Nous vivons dans une société qui valorise la réussite. Qu'il s'agisse de la réussite sociale ou familiale, l'important est de ne surtout pas «rater sa vie!». «Nous n'avons qu'une vie, il faut qu'elle soit liée au plaisir et à la réussite!». C'est ce qui est souvent répété par tout un chacun. Et cette réussite s'exprime chez l'individu par une mise en valeur des signes extérieurs de richesse : posséder une Ferrari, un yacht, le téléphone portable dernier cri, être propriétaire d'une grande villa, avoir le dernier gadget à la mode. Tout nous porte à croire que la réussite apporte l'argent et le bien-être qui fait le bonheur. Mais tout cela n'est-il pas une illusion ?
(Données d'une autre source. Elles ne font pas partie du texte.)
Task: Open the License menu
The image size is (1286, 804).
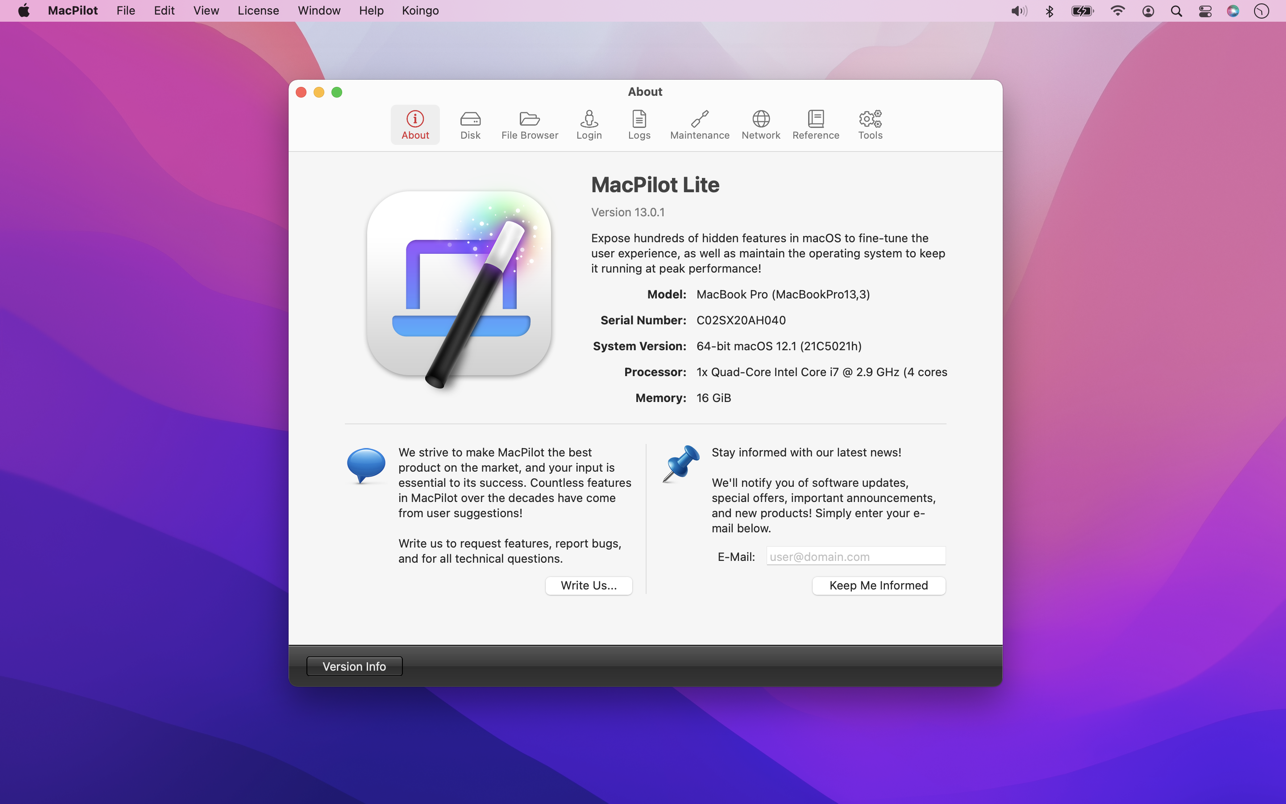Action: (x=258, y=11)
La pièce de Mrozek nous met face à cette question. Eveinard et Déveinard se retrouvent sur le même lieu pour se suicider. Pourquoi!? Parce que l’un réussit tout, et l’autre ne réussit rien. Ici, Mrozek met au même plan la réussite et l’absence de réussite. Parce que l’une comme l’autre nous enlève le sens et le but de la vie! «Je t’envie, car u vis dans l’espoir, tu as un but dans ta vie!» dit Eveinard à Déveinard. Peut-on vivre sans but!? «Même un chien a un but!» (Goethe).
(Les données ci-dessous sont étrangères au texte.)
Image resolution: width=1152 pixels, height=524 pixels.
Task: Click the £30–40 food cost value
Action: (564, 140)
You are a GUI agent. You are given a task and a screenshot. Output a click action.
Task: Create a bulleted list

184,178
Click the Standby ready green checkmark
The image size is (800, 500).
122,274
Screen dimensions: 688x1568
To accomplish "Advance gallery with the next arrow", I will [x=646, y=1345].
La réussite matérielle nous permet de tout acheter. Tout. Sauf l’amour. L’amour vient bouleverser le destin des deux hommes, il le met face à un but indéfini où la réussite apparaît comme abstraite. Est-ce que l’amour s’achète!? Se contrôle!? Se possède comme un vulgaire gadget!? Est acquis!?

C’est alors que Mrozek bouleverse les cartes. L’amour ne s’achète pas, mais l’homme est prêt à faire n’importe quoi, même tuer, pour arriver à ses fins, pour son intérêt personnel. Ce n’est pas le fruit d’une réussite matérielle quelconque. Mais il s’agit d’une émotion forte et inconnue de nos deux protagonistes, qui met en branle toutes leurs théories, leur philosophie, leurs doutes, leurs tablettes de calculs. Il détruit comme un ouragan. Parce que l’amour est imprévisible et incontrôlable. Il arrive là où on ne s’y attend pas. Quand on aime et qu’on veut posséder l’autre, on est prêt à détourner les lois, la vérité et à tuer. Il y a une sorte de fatalité animale qui nous domine, contre laquelle nous ne pouvons rien. Elle dépasse les raisons et les références. La nature de l’être humain doit fonctionner comme un tout. L’âme, le corps et la raison se fondent les uns sur les autres et non séparément.

Nous vivons dans une société où l’on nous demande la transparence absolue. Est-ce qu’un jour on voudra matérialiser le mystère de l’amour!? Le commander comme une télé!? Où l’on déciderait de tomber amoureux et d’aimer quelqu’un!?